Wednesday, August 14, 2019
Hudson-Chatham Winery & Respect For Hybrids: A New Estate Blend
They would miss out on a delicious wine, all because of their shallow views concerning hybrid grapes. This Red Table Wine is a blend of four hybrid grapes but you should't allow that fact to color your opinion about this wine. Hybrids often get little respect because they are not "pure" vitis vinifera like Cabernet Sauvignon, Pinot Noir or Chardonnay. Hybrid wines are far too often judged by the nature of the grapes rather than the taste of the wine.

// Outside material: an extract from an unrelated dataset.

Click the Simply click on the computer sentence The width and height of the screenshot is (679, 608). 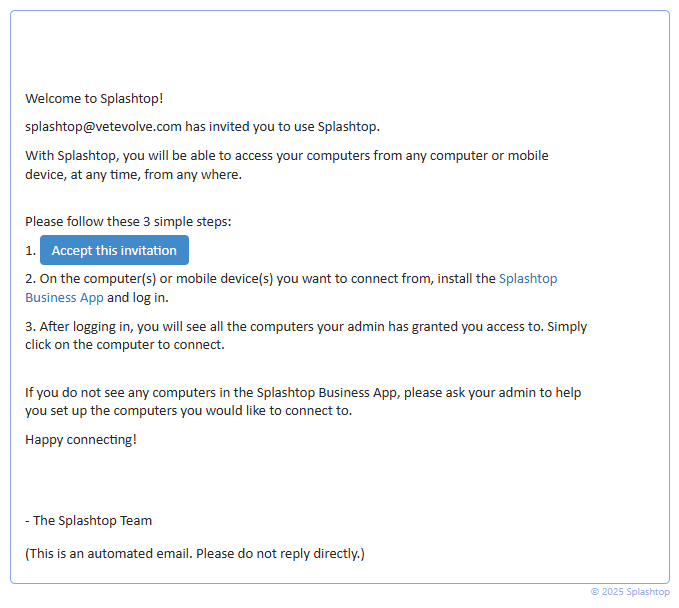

Vitis vinifera is the "common grape vine" and the one most used for making wine. All of the major grapes of which you are familiar are likely these types of grapes, from Tempranillo to Syrah, from Sauvignon Blanc to Pinot Blanc. Hybrids are a cross of two or more Vitis species, such as vitis vinifera and vitis labrusca. They are often created by people seeking to create a hardier grape, especially for harsher northern climates. Because they are not pure vitis vinifera, some people turn up their noses at these hybrids, refusing to believe they can produce quality wine. Drop that pretentiousness and judge these wines by their taste.
It has gotten to the point that some fans of hybrid grapes don't even want to use the term "hybrid," to avoid the prejudices that the term can spawn. I believe we should embrace the term, and don't try to hide what is being used. Instead, we need to fight the prejudice by getting these people to taste these wines, to understand the quality that can be found within them.
Sure there are poor quality wines made from hybrids, but there are plenty of poor quality wines made from vitis vinifera too. There are also some excellent wines made from these hybrids, and a wine lover would be hard pressed to guess they were hybrids simply from tasting the wine. You should approach a wine without prejudices or biases, willing to taste the wine and let it stand on its own. If you do so, you will probably find plenty of delicious wines that you might never have experienced otherwise.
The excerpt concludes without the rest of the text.